The primary cilium as a signaling center in neural circuit development

Our work on the role of morphogens in axon guidance has identified a dual role of Shh (Sonic hedgehog) in the navigation of post-crossing commissural axons. Shh has a direct effect on the navigation of post-crossing axons expressing Hhip as a receptor. Hhip mediates a repulsive effect resulting in axons turning away from high concentration of Shh. In addition, Shh guides post-crossing commissural axons indirectly by shaping a Wnt gradient with opposite orientation compared to the Shh gradient. Wnt acts as attractant for post-crossing axons. Wnt signaling in commissural axon guidance is complex and uses components of both the canonical (β-Catenin-dependent) and the planar cell polarity pathway. Detailed analysis of Shh signaling in post-crossing commissural axons suggests that the primary cilium is required in a cell-autonomous manner in both mouse and chicken embryos.

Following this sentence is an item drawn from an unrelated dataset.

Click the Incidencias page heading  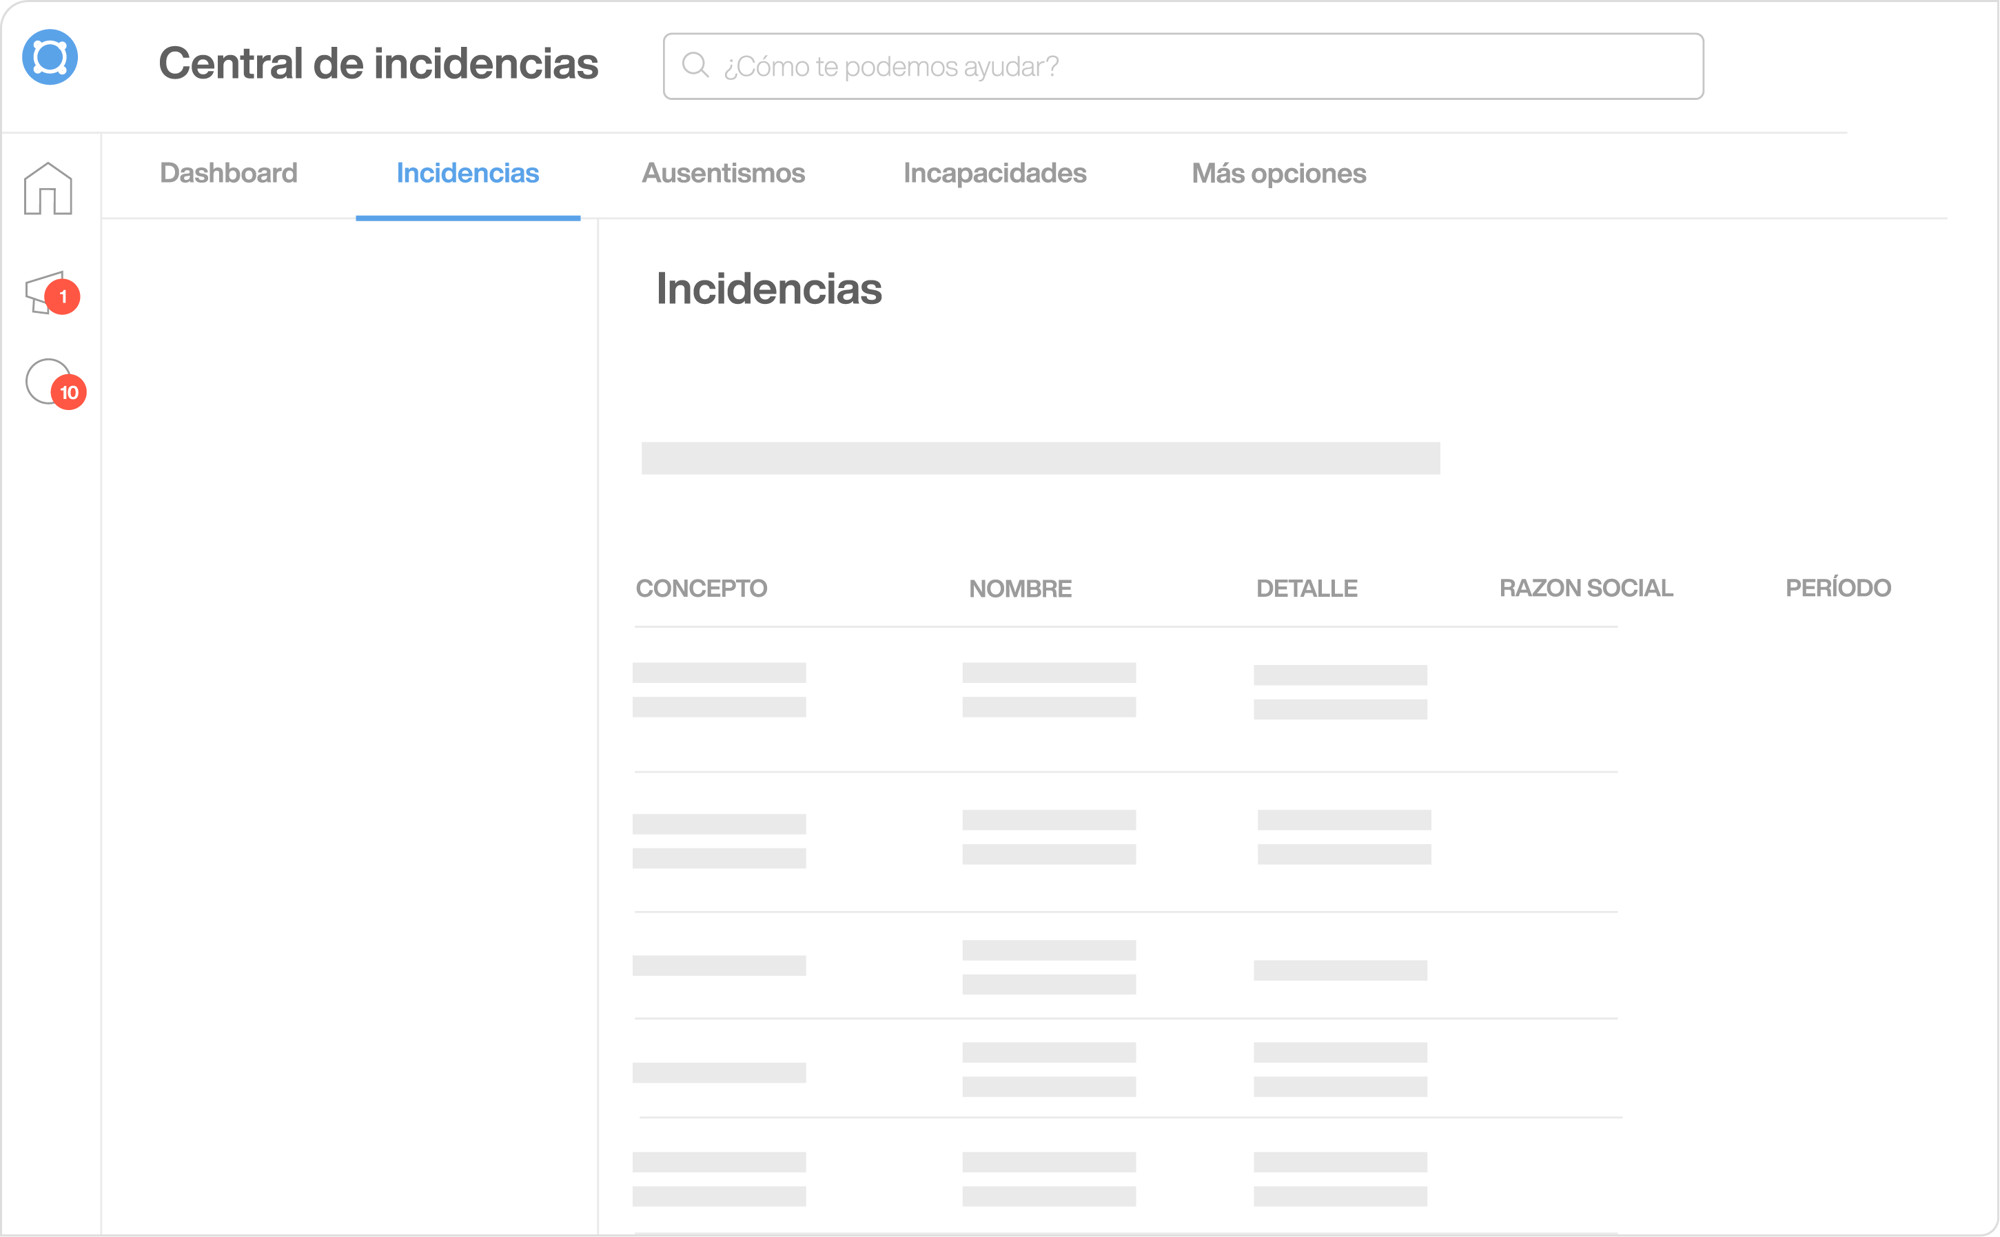pyautogui.click(x=769, y=290)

In mouse, an effect of primary cilium-mediated signaling on cell differentiation and axon guidance cannot be separated. However, our studies in chicken embryos with the possibility for precise temporal control of loss of gene function demonstrated that the primary cilium is directly involved in axon guidance. In collaboration with pediatricians and human geneticists, we have generated an animal model to study the effect of mutations in C5ORF42/Jbts17, a ciliary gene. Patients suffer from intellectual disability and exhibit facial dysmorphology. These findings are in line with the animal model, where facial structures were found to be aberrant and neural circuit formation was compromised.